To combine (or segment) datasets for multidimensional scaling analysis
Use this function on multiple dataframes to combine datasets, or to visualize parts of the same dataset in separate colors. It is a wrapper of methylcheck.beta_mds_plot() and applies multidimensional scaling to cluster similar samples based on patterns in probe values, as well as identify possible outlier samples (and exclude them).
- combine datasets,
- run MDS,
- see how each dataset (or subset) overlaps with the others on a plot,
- exclude outlier samples based on a composite cutoff box (the average bounds of the component data sets)
- calculate the percent of data excluded from the group
- pass in any number of pandas dataframes, and it will combine them into one mds plot.
- alternatively, you may pass in a list of filepaths as strings, and it will attempt to load these files as pickles.

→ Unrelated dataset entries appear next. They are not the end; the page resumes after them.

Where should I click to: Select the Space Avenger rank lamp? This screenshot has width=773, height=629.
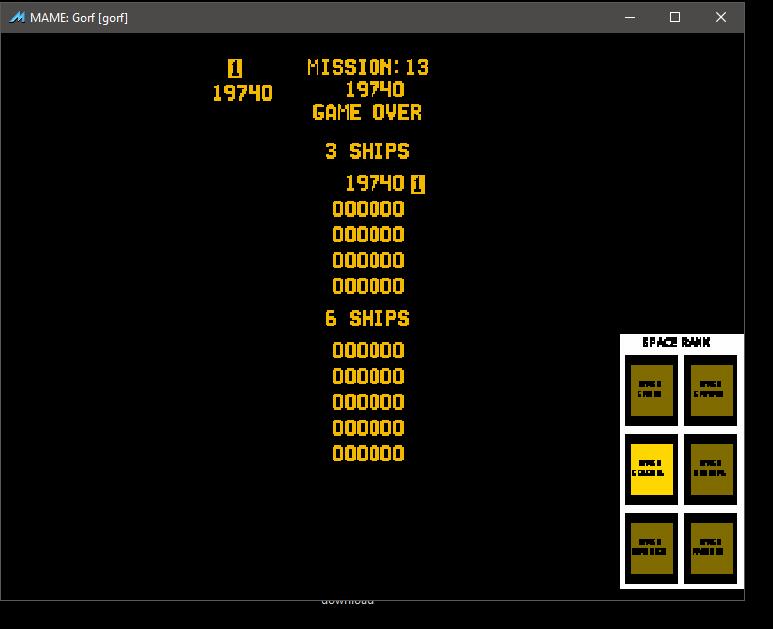tap(711, 548)
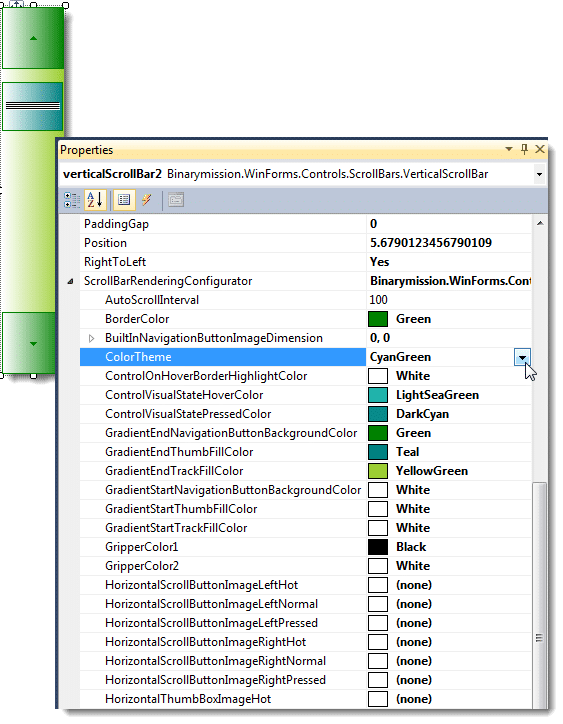Show the Properties list button
This screenshot has width=563, height=724.
tap(124, 200)
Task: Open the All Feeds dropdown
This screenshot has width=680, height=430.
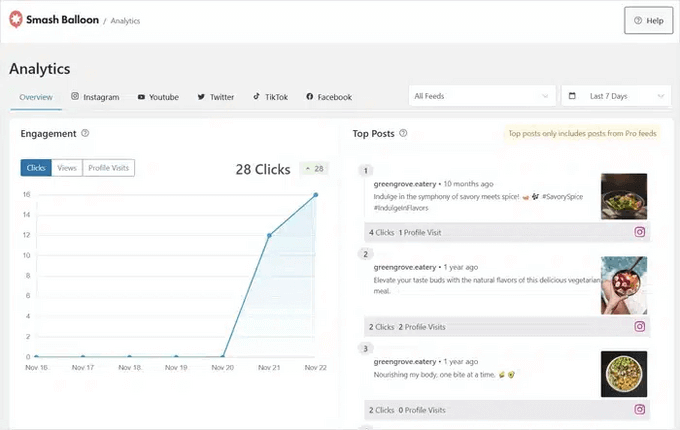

but they must be pickles of pandas dataframes containing beta values or m-values
silent: (default False)
- (automated processing mode) if True, suppresses most information and avoids prompting user for anything. silent mode processes data but doesn’t show the plot.
save: (default False)
- if True, saves the plot png to disk.
verbose: (default False)
- if True, prints extra debug information to screen or logger.
- how broadly should you retain samples? units are standard deviations, defaults to 1.5 STDEV. if you increase this number, fewer outlier samples will be removed.
- returns a dataframe of transformed samples